TSRI Assistant Professor Sathyanarayanan V. Puthanveettil
“We are actively looking at molecules critical to memory formation, so these two studies work in parallel,” said Dr. Puthanveettil. “In one study, we're reaching for a basic understanding of the process, and in the other, we're finding new ways to identify drug candidates so that we can cure these diseases.”
One of the studies provides a detailed description of the proteins that are transported to the synapses, which are collectively called the “synaptic proteome.” Synapses are the part of a nerve cell (neuron) that pass electrochemical signals to other cells during functions such as memory storage. This new approach has the potential to advance our understanding of how synapses work, how their composition changes with learning, and how brain diseases might affect them.
“We know these molecules function in the synapse, and if we can regulate their function, there may be some very good therapeutic opportunities,” said Dr. Puthanveettil.
The study focuses on kinesin, a molecular motor protein that plays a role in the transport of other proteins throughout a cell. Analyzing three kinesin complexes, the researchers found that approximately half of kinesins' cargo are synaptic proteins – and that the identity and location of these kinesins determine which proteins they transport. These results reveal a previously underappreciated role of kinesins in regulating the composition of the entire synaptic proteome.
Interestingly, analysis revealed the three kinesin cargo complexes examined in the study are involved in neurologic diseases. Approximately 60 cargos (out of 155) of the kinesin Kif5C are implicated in psychiatric disorders, while around 20 cargos of kinesin Kif3A are implicated in developmental disorders.
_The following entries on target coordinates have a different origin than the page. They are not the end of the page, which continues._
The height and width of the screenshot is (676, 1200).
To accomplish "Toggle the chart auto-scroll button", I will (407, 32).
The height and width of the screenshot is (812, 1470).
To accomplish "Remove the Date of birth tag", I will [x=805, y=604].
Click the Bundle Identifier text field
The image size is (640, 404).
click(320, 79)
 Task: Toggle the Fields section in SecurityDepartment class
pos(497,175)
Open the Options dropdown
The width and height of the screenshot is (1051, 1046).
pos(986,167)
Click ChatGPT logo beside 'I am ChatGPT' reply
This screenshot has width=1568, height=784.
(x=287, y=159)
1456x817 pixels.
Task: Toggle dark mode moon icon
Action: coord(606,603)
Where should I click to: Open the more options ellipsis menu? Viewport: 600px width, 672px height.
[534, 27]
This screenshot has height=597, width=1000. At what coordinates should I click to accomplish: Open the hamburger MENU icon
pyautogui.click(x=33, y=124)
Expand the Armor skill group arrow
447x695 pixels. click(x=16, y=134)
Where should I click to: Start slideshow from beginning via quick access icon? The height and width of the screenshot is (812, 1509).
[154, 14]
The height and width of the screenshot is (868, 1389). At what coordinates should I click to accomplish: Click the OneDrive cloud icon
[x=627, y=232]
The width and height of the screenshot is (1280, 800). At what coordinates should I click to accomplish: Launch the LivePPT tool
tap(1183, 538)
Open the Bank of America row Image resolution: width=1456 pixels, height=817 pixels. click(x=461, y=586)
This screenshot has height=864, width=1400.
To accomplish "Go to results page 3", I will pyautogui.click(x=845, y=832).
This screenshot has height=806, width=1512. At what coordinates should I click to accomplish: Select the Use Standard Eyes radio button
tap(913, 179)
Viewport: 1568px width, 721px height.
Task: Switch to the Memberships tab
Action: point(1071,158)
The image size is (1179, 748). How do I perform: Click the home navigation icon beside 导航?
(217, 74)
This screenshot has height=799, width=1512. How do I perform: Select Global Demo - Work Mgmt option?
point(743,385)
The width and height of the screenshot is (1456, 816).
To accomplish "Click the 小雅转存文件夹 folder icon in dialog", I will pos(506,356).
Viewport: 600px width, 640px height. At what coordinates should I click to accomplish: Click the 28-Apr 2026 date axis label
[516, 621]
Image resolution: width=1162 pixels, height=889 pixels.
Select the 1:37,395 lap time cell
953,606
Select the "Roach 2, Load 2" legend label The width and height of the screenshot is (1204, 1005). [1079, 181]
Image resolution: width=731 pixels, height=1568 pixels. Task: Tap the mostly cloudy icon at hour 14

“This shows for the first time how kinesins expressed in the same neurons can carry substantially different cargos,” said Research Associate Xin-An Liu, the first author of the study. “We can use this approach to identify what molecules may be targeted for memory and in major disorders. The next step is to find how the synaptic proteome changes in neuropsychiatric diseases.”
In the second study, Dr. Puthanveettil and his colleagues began exploring how their new high-throughput screening test could help discover potential drug candidates to treat memory disorders that are based on kinesin and axonal transport. “The luminescence-based assay that we developed is highly reproducible and robust,” said Dr. Puthanveetil.
Using the approach, the team screened a compound collection and identified a number of small molecules that turned on or off the activity of a human kinesin.